• [Your objective] Starting at the line that contains "The image size is (274, 153)." and ending at the final line of the entries below, write out each line exactly as it appears, but omit the pictures.

• [The records]
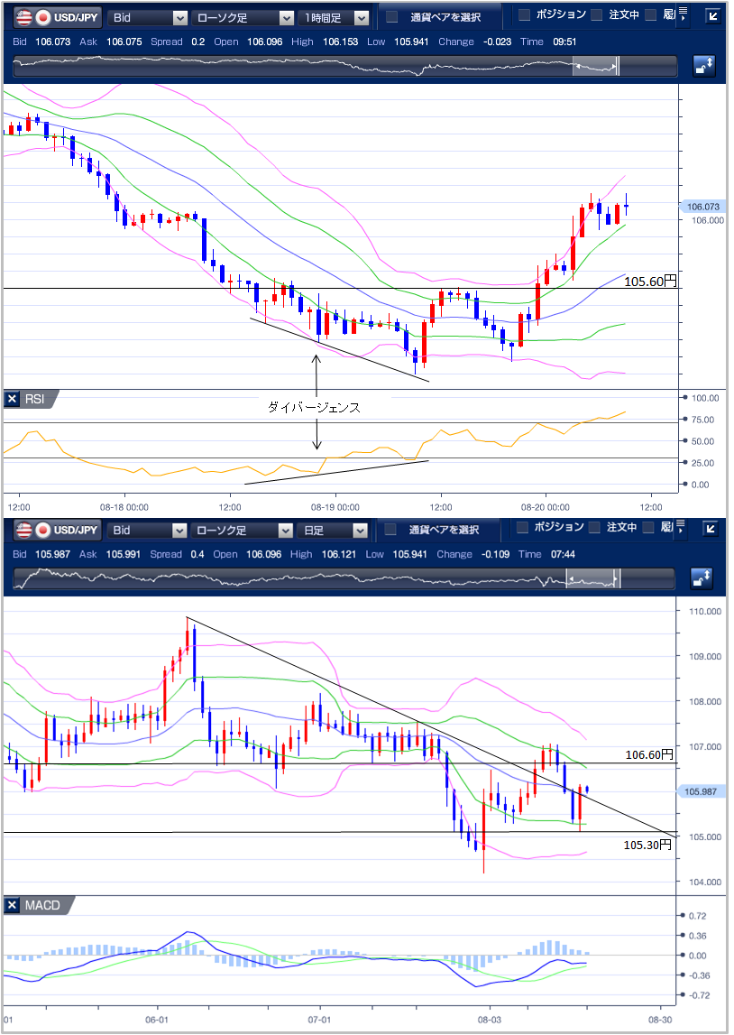Click 通貨ペアを選択 on the daily chart
Viewport: 734px width, 1035px height.
434,530
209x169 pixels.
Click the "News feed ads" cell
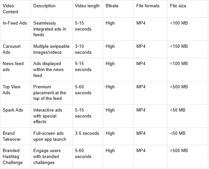[x=13, y=67]
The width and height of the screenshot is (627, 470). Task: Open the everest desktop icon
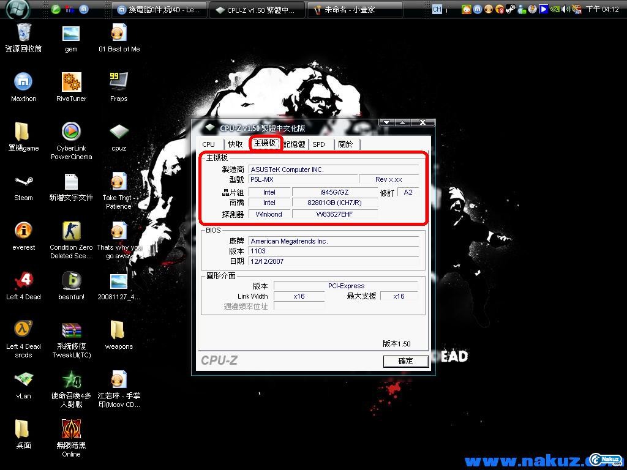23,231
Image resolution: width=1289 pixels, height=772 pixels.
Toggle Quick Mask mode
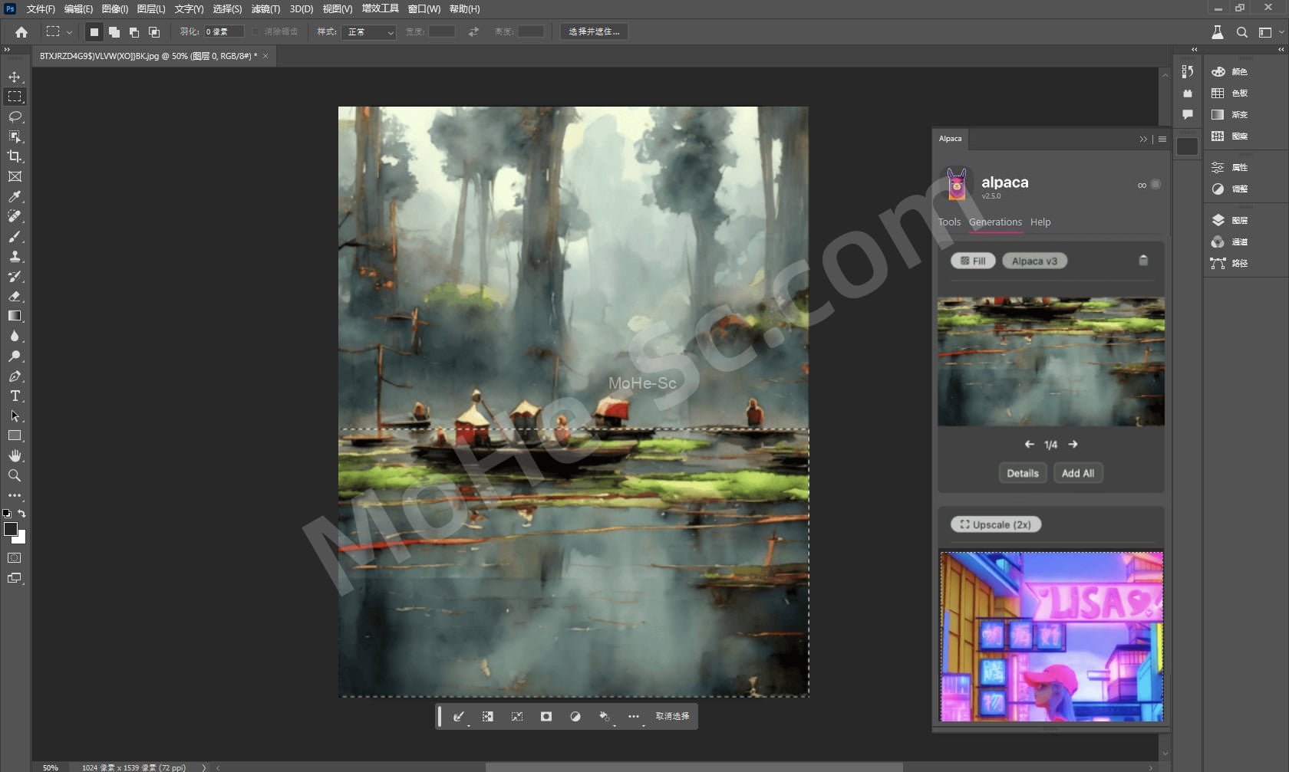[x=15, y=558]
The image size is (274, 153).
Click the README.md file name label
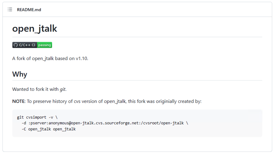click(x=29, y=10)
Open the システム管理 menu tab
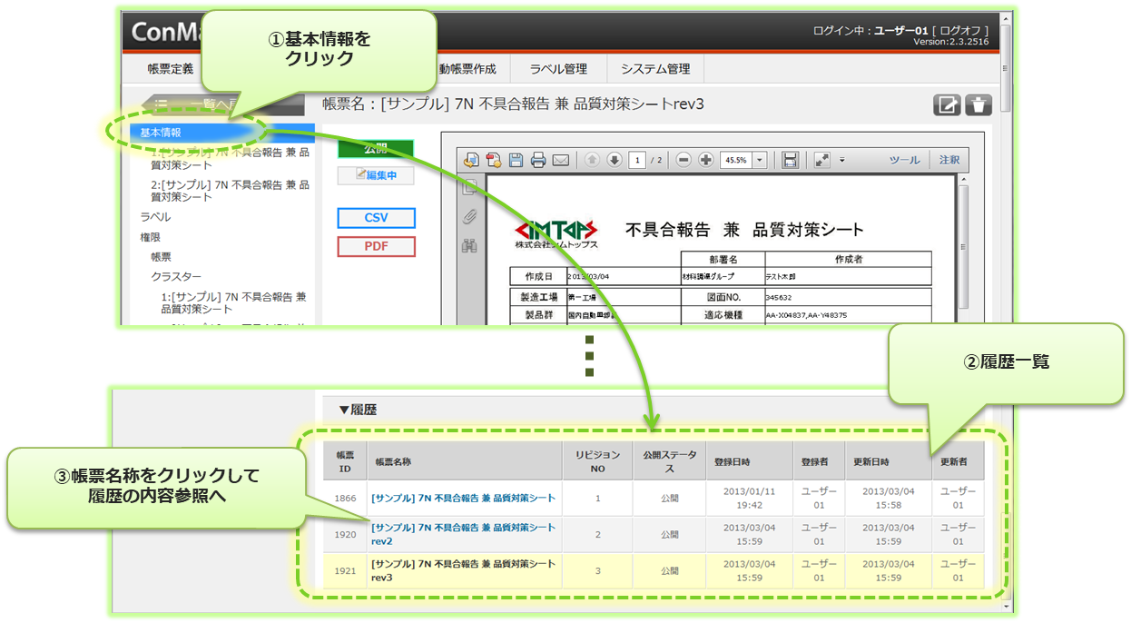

• [Exercise output]
The image size is (274, 153).
Click the README.md file name label
click(x=29, y=10)
Open the システム管理 menu tab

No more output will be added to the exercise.